Suddenly, I am transported back to college, back to Atlanta, Georgia, where I sit still, observing, stuck in traffic. It is hard to feel peace when horns are honking, only two cars make it through the light at a time, and one mile takes half an hour to drive. I look over towards the bus lane, jealous, as a bus cruises by leaving a diesel exhaust plume for a whole city block in its wake.

Photo Sourced from Stephanie Campbell

I take a deep breath and tell myself that even amidst the chaos, I can enjoy the kaleidoscopic view of the sunset reflected in every direction by the surrounding skyscrapers, car windshields, and mirrors. As I exhale, the bus turns back into that farm truck and the skyscrapers into cornfields.

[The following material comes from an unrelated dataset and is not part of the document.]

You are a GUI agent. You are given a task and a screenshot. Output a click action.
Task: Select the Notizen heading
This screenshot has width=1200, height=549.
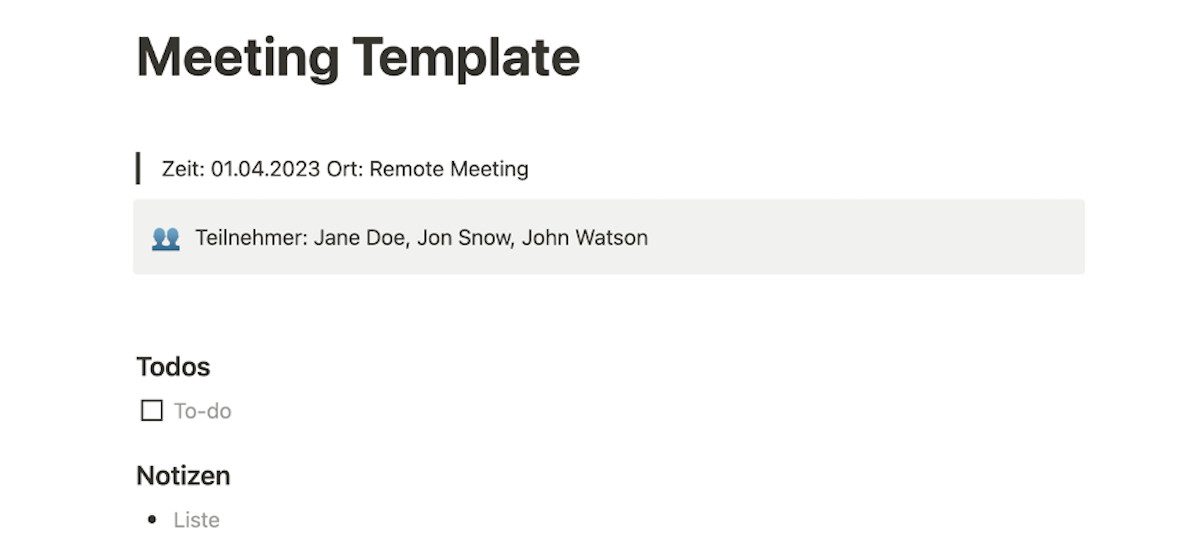click(183, 476)
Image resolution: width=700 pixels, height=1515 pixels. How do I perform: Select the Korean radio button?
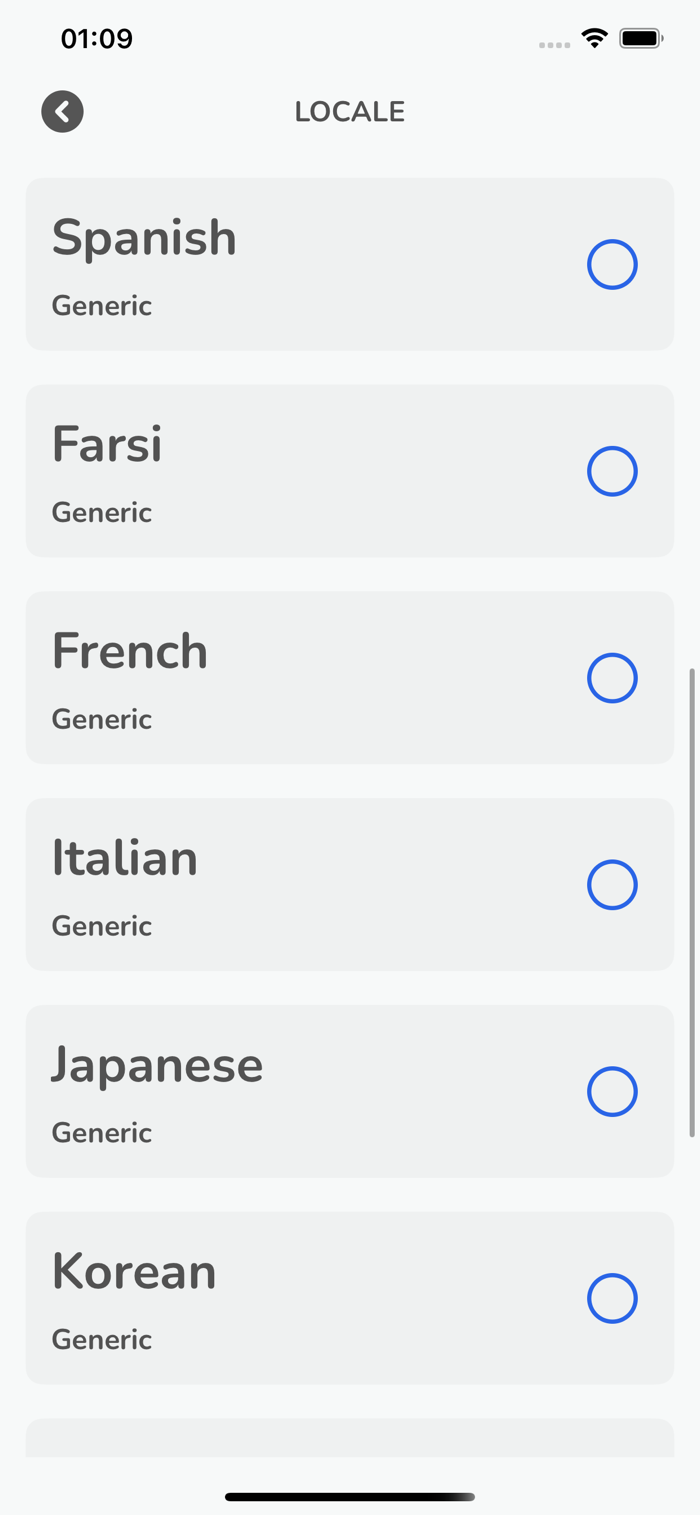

My heart is truly calm once more. No need to ask the sun for peace. We continue our drive.

We descend the bluffs and see the river approaching in the distance. The sun is hugging the Mississippi good night, its light mirroring off of each ripple of water. From this angle, the river seems uncrossable: a mile wide and scattered with islands blocking our view of the other side. A barge blows its horn in the distance, and again I am brought back to the honking horns of Atlanta. I am crawling down the ten lane interstate with cars all around me. I hate driving in traffic; the unpredictability of other drivers impedes my ability to know my next move perfectly. Can I merge now or will they speed up, slow down, change lanes? For a split second, I register the face of the person in the car next to me––their eyebrows are pulled down over their eyes and their lips drawn up touching their nose––at least in my anxiety I am not alone. I blink and the face shifts––their eyebrows are relaxed, back where they belong, and their lips now touch their cheeks in a smile––I realize I am looking at my own reflection in the rearview mirror. The mile-wide interstate transforms to the mighty Mississippi and cars become islands. We are back. There is no unpredictability here, the river can be crossed and my fears alleviated.

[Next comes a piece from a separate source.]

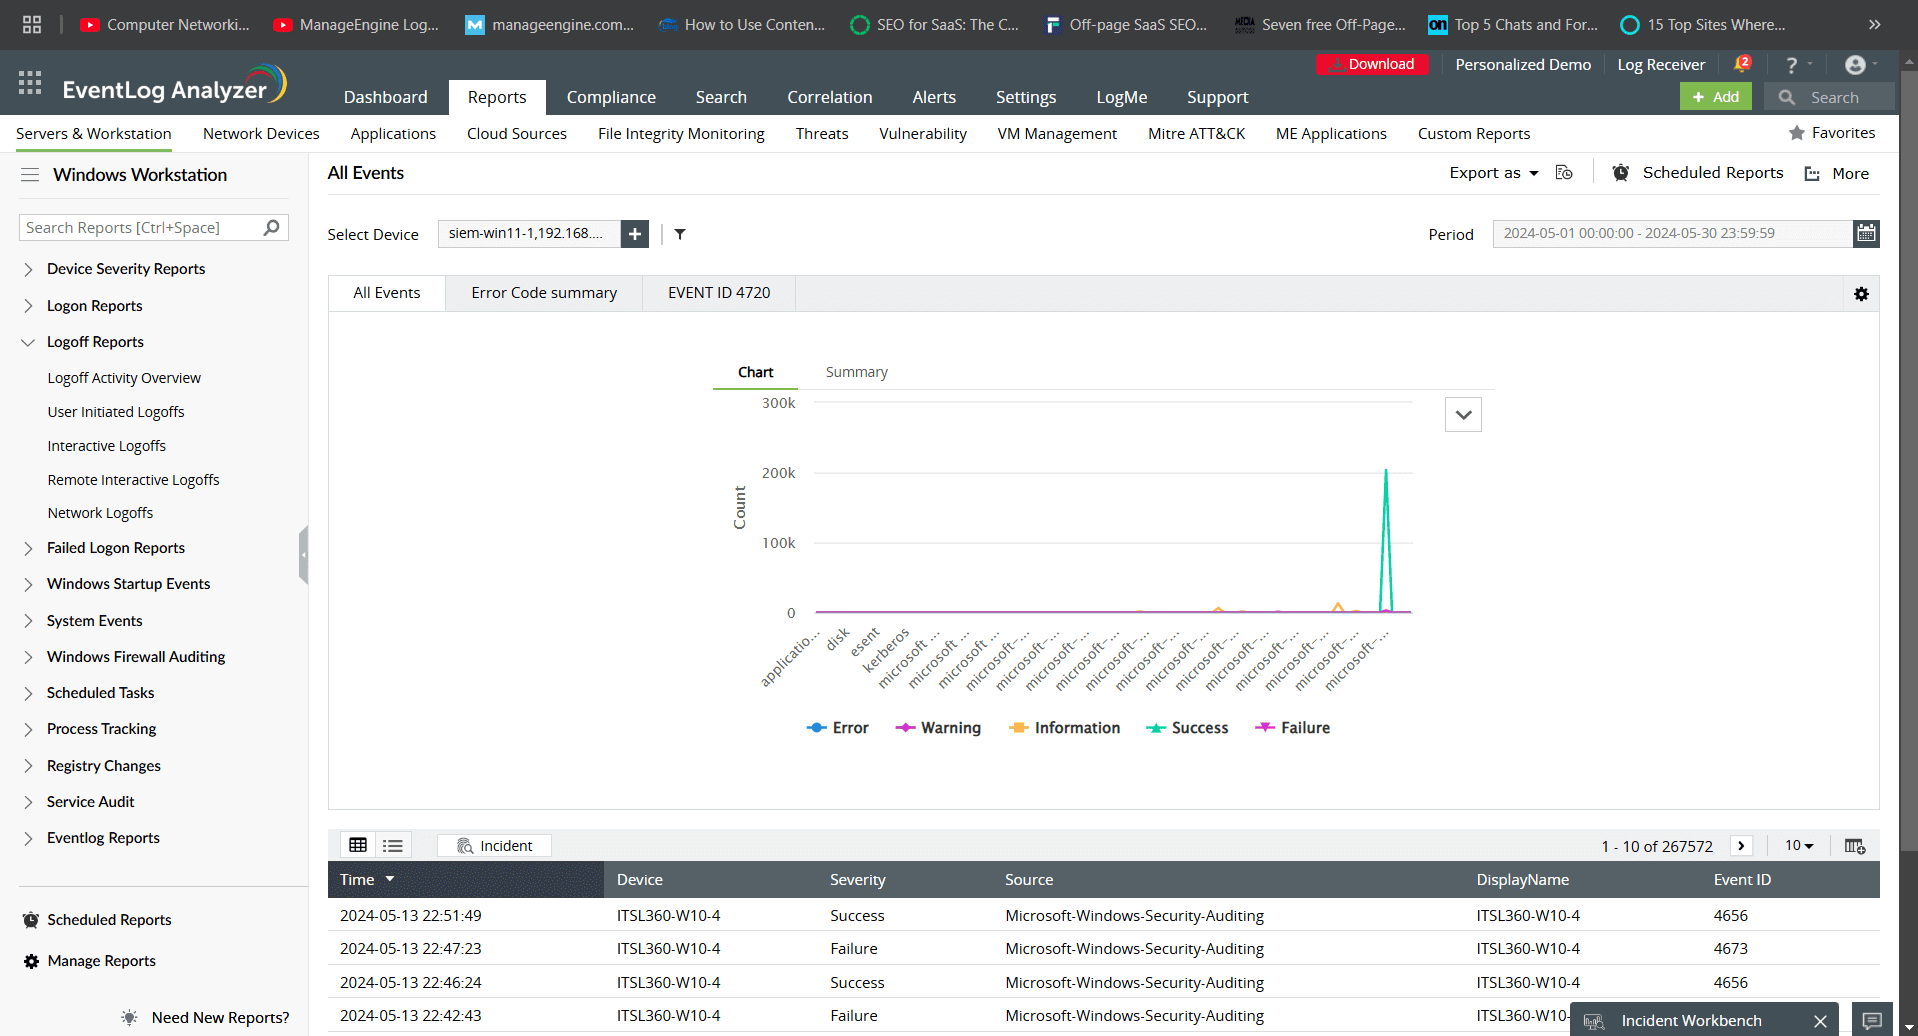Add device using plus icon
The width and height of the screenshot is (1918, 1036).
(x=635, y=234)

I pull up to my humble house and breathe a sigh of relief. I am home. Before getting out of my car and braving the cold, I take a second to appreciate all I have: a yard large enough for my dog, and eventually my children, to run around in; neighbors who bring gifts and food when we are in need, like after I was recovering from childbirth; and the overall feeling of safety, security, trust, knowing this is a wonderful place to live. From my car, I only have a few steps to take before entering the warmth of my home. As I take the first step, the hair on my arms stands on end. I have to walk through a parking deck, alone, at night, to get to my apartment in Atlanta.

Shadows turn to monsters. I all but sprint towards the apartment that I share with three other women. I appreciate having a roof over my head, but it is hard to call it mine. I don’t even have my own bathroom! The closest grass is the park in Midtown, and I have never met my neighbors––life in the city lends itself towards anonymity. As I hurry through the parking structure, I do not feel safe. But I’m almost to the door. One more step. I open the door and the soulless apartment is given life and I see my little house again with a welcoming fire burning in the pellet stove. I am safe.

Every time I go for a drive, the quiet of the country is juxtaposed against the noise of the city in my memory. The ability to see for miles versus being blocked by buildings in all directions. The Mississippi River versus the ten-lane interstate. Apartments against houses. Both have been good to me, in their own way, and both have their perks and reasons to live there. But for me, here in the Driftless, I feel at home.


By Brady Bove

About the author
Brady Bove is a true believer in the beauty of humanity with an innate desire to understand the world. Her engineering background combined with her passion for poetry allows her to meld the mechanics and the emotions of life.